Jheronimus Bosch Art Center

El grup de los jugadores en el "Jardin de las Delicias", del Bosco

Mateo 1959
Mateo, Isabel
Genre: Nonfiction, art history
Uitgever: Archivo Español de Arte, tomo XXXII (1959), nr. 127, pp. 253-256
Uitgave datum: 1959

Mateo 1959

 

“El grupo de los jugadores en el ‘Jardin de las Delicias’, del Bosco” (Isabel Mateo) 1959

[in: Archivo Español de Arte, tomo XXXII (1959), nr. 127, pp. 253-256]

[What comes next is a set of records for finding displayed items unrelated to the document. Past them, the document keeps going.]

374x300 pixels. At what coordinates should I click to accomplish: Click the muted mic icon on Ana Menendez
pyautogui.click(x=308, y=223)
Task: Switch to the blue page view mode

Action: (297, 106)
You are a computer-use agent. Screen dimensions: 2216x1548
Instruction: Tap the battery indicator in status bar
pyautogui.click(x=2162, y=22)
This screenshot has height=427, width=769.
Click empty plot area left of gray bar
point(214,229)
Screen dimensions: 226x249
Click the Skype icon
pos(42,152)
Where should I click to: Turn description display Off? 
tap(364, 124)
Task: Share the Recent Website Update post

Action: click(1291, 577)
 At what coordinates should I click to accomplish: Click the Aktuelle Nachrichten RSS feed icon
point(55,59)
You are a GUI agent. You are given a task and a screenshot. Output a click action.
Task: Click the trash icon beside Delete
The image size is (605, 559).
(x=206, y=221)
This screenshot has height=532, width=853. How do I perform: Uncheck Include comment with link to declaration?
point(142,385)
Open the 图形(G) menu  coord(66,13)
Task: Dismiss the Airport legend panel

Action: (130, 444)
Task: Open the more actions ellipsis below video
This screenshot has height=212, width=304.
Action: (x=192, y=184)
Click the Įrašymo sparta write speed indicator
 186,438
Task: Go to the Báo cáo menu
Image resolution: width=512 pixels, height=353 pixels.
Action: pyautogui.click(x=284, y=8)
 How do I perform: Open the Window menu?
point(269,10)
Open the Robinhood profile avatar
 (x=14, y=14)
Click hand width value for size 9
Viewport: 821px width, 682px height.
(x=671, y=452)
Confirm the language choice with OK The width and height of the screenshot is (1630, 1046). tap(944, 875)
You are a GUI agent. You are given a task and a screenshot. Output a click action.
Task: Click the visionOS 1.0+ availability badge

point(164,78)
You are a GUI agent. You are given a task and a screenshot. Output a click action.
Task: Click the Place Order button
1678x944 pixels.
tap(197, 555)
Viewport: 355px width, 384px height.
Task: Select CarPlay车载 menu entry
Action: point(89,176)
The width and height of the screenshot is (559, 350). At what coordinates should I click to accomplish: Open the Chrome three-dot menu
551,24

[Also mentioned in Gibson 1983: 94 (E123)]

 

Mateo briefly writes a number of things about the group of people visiting inns and brothels (which she calls ‘the group of players’) on the right inner wing of the Garden of Delights. According to her this group not only refers to Avarice associated with gambling, but also to Wrath (see the weapons that are being used by the group). In this context Mateo quotes a relevant passage from Erasmus’ Praise of Folly. She also discusses the hunting ‘rabbit’ (sic: it is a hare, actually) and the woman with a giant die on her head who is holding a pitcher and a candle in her hand: she interprets these details as symbols of Unchastity.

 

Mateo refers to an engraving by Peter Baltens in which a bride is also holding a pitcher and a candle. In a book about (French) folklore, written by A. van Gennep, Mateo has read that the jarro (pitcher) has something to do with marriage customs and refers to sexual intercourse. The same goes for the candle. With Baltens and with Bosch the pitcher and the candle thus refer to marriage customs. Mateo interprets the woman with the giant die as the goddess of chance who marries the hunter, the player and the visitor of inns. This would fit in with the group of gamblers, because these are persons who can’t foresee the consequences of their deeds, depending as they are on chance.

 

This interpretation is not very convincing. Peter Baltens did not depict a pitcher and a candle, but a chamber-pot and a candle. Chamber-pot and candle can indeed be associated with what Mateo read in the book about French folklore. For more iconographical examples of a chamber-pot and a candle in a marital context, see De Bruyn/Op de Beek 2003: 108-113 / 128-131. Bosch on the other hand painted a pitcher and a candle and these are attributes of a prostitute. The woman with the giant die can hardly be the goddess of chance (where would Bosch have got the idea?) but she is a prostitute who is being punished in hell. The die on her head may be referring to a Middle Dutch pun: ‘dobbele vrouwe’ (= deceptive woman, ‘dobbelsteen’ meaning die, and ‘dobbel’ also meaning deceptive, false).

 

The detail from the Garden of Delights discussed by Mateo does refer to Unchastity, but apparently not in the way Mateo explains in this article. Obviously this detail also refers to games of chance which often lead to quarelling and fighting, but much more about this can be said than is done by Mateo.